In 1980 was there any feeling the fact one of those police departments was somewhat responsible for the events that--
But, ah, no I don't think so because I, I, I think that, um, that, ah, the same kind of problems, ah, that are, that have occurred and occurred then in Metropolitan Dade County, those were Metro police officers that were accused, ah, had also occurred in the City of Miami. I mean there's a, there's a tradition that goes back to Chief Walter Headley whose famous statement, ah, famous in this community and the State of Florida is when the, when, when the looting starts, the shooting starts. I mean that's the tradition. This was a southern police department, ah, of a southern city which is what Miami was up until the advent, the arrival of the Cubans in 1960. And this community has changed totally. But the mentality of that police department continues, I mean it has life, it has a history. That same mentality exists at Metro and at the City of Miami. And, and I think it's been part of the problem because, because of the process of assimilation. When you assimilate, you assimilate into that mentality. So that the so-called redneck mentality that existed here, ah, that we inherit from our southern traditions, ah, you think that the Cubans who come over are going to be sympathetic to minority causes and minority positions with the Black police officers. Not so. They identified immediately w- with the White police officers and that's who they try to integrate with and emulate. And that's, and the assimilation process takes that in. So all of these problems that have occurred in the police department of Miami, ah, from a, from a sociological or a cultural anthropological point of view deals with that phenomenon.
OK, I'm going to take a quick check on how much film we have.
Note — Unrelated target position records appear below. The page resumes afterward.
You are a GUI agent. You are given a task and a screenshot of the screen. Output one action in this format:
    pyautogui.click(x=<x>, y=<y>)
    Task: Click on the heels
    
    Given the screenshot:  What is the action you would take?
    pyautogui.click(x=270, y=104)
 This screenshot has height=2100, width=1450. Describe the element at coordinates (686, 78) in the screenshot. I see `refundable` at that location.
The meeting with President Carter took place in Liberty City. It was a bland meeting. Carter was on the defensive. It was obvious to me, ah, having known him and seen him in other situations that he was, ah, that he was uptight. Ah, he was obviously at that time concerned with the Mariel problem. He was, ah, the, the Iran, ah, situation was, ah, and the hostages was obviously on his mind, and the election was on his mind. He made a lot of promises, it was, ah, it was not an organized meeting. It, in my opinion nothing was accomplished. If, if anything it exacerbated things because it created false hope. And I think, ah, Carter made promises that, ah, six months later he was out of office and therefore he was not able to keep. And Reagan, was not interested in keeping any of those promises and they have not been kept.
OK, let's stop down, I think we should probably change the camera roll.